There is much to be said for the technological advances, after all they made this BB possible :D but there is a serious long-term downside. Essentially we have created a world of "the Jones", and everyone is told (through marketing) that we must keep up. That is one of the current problems in the Middle-Eastern countries.

The USA began exporting technically advanced commodities to a few folks which had previously counted wives and horses (not equally) as valuable property. Now they had F-15's and cars. This created an imbalance which was not corrected by anyone. It in turn created a generation of disaffected Muslims that saw that the real problem was Western culture creating unfairness in their system of life. They ARE a holy people, and don't necessarily blame their leaders for the vast array of gifts, but do wish to strike out against the inequity.

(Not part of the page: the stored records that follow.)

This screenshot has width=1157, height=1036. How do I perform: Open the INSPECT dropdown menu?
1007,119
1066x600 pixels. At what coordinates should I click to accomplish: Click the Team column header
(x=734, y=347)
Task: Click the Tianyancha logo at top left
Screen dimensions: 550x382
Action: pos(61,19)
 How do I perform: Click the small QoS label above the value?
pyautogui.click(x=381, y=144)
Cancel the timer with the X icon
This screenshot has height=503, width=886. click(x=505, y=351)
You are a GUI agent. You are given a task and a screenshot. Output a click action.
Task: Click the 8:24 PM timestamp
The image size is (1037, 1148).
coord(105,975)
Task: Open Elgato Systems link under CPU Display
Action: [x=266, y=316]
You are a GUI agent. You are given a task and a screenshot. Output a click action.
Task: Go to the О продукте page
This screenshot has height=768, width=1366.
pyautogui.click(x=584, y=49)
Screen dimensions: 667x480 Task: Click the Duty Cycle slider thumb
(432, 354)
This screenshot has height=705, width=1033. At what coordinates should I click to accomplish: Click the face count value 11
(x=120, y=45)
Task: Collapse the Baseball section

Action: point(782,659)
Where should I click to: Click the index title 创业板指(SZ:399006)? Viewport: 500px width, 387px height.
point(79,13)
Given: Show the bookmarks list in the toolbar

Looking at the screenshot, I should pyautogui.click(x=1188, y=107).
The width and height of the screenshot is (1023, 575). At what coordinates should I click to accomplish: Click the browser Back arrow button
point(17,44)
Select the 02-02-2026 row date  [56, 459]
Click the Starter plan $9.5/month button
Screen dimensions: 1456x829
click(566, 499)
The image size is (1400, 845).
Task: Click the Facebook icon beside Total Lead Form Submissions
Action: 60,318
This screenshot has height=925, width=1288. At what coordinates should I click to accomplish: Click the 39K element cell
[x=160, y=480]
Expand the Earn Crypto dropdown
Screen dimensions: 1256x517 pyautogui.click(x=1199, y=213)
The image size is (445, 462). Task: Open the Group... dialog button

There has been much written recently about the consolidation of food supply that has been brought on by technology, and there is a level of concern within the current US administration. New USDA programs are being developed that promote productive uses of small pieces of farmland. I know that is only one aspect of technology/jobs, but it does point in the opposite direction from IT trends.

Back to my first point about doubling our resource use as more countries enter first world status. The planet cannot sustain this development, and as things become more "equally" distributed across political boundaries the result will be less for everyone. The promise of increasing wealth over generations will disappear and the hard reality of poverty will face a higher percentage of current first world families.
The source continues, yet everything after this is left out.